Specifically, whenever I’m too tired (or, let’s be honest, too lazy) to find bugs that I wrote myself, I will head over to ChatGPT and ask it to find my bugs for me. And it works! For example, I wrote some buggy code for the vowel-removal problem, and asked ChatGPT to point out what was wrong.
Here’s the buggy code. Bonus points if you can pinpoint what’s wrong with it:
Spoiler alert: The bug is that I am replacing every vowel with a space rather than the empty string. And when I ask ChatGPT to debug this code for me, not only does it explain what’s wrong but it also rewrites the code to make it work!
Last but not least, we have the newest kid on the block, Gorilla. This language model was developed by Berkeley and Microsoft.
What makes this LLM so special is that it specializes in making API calls. As of right now, however, it is only limited to APIs from hugging face and other similar resources. So it won't be able to use the Deepgram API.
But still, it's still an incredible resource, and you can try it in under 60 seconds! No API Key needed. Just check out this Google Colab. They install all dependencies for you within the Colab environment. And you can see Gorilla in action, not only writing API calls that can, for example, translate text. But it also describes the code and credits the API provider explicitly.
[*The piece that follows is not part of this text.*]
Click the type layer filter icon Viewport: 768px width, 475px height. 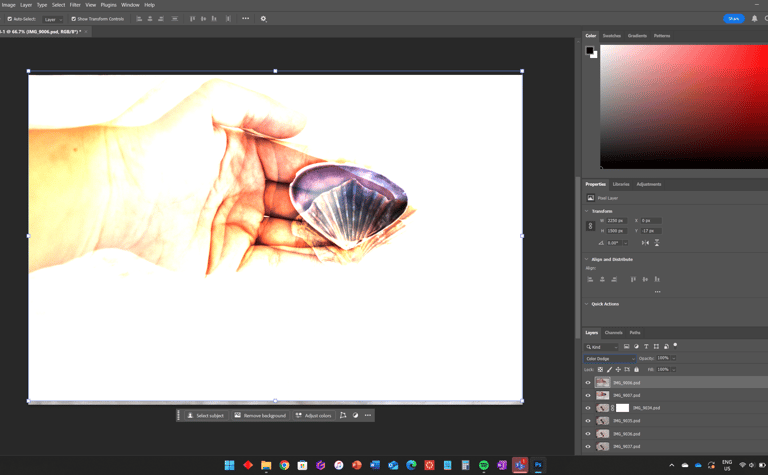[646, 346]
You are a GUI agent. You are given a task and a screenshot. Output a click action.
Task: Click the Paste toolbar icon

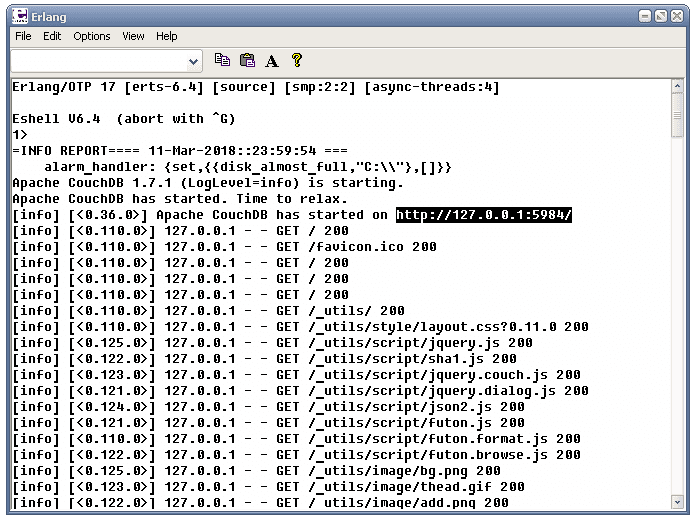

While it is still limited in scope, Gorilla shows a promising future for AI models who code. Unlike the other models in this video, Gorilla is a finetuned version of LLaMA, not GPT. That is, Gorilla’s brain stems from Meta’s collection of large language models—whose size ranges from 7 billion to 65 billion parameters.
This difference in models may slightly affect performance, but as of right now we don’t have enough information to conclude whether a LLaMA model or a GPT model is better suited to write code.
All we know is that both models are capable of filling in the blanks—aka autocompleting—any block of code that isn’t fully fleshed out.
Conclusion and Recommendations
Alright, that was a lot of information. Let’s take a step back. We’ve got some questions to answer.
What have we learned from these results? What is the most practical use of these models today in 2023? And what are my recommendations?
Well, first thing's first: Do not use AI to teach yourself how to code. If you do, you'll be as bad of a programmer as a recently released AI model. And since we're only in the *beginning* of the AI revolution, understand that these models are baby programmers. They're novices.
Learn from the experts.
That is, AI models that can code are useful to experienced programmers who want to accelerate the pace at which they already develop.
My personal recommendation is to use Github Copilot with ChatGPT on the side to help you debug. You can use StarCoder with ChatGPT, but I'm not a big fan of the latency. However, you should opt for this option if you don’t want to spend the money on Copilot.
And, of course, I'm still waiting for Gorilla to take itself out of the HuggingFace bubble.
Nevertheless, these tools not only accelerate my work, but they also make my code more readable by virtue of their descriptive variable names and their in-line comments. After all, computer code is meant to be written *by* humans *for* humans so that we programmers can communicate our ideas with each other as simply as possible.
Now, if you'll excuse me, I'm going to take a break from coding and rejuvenate my brain. As much as I love AI, I love caffeine even more.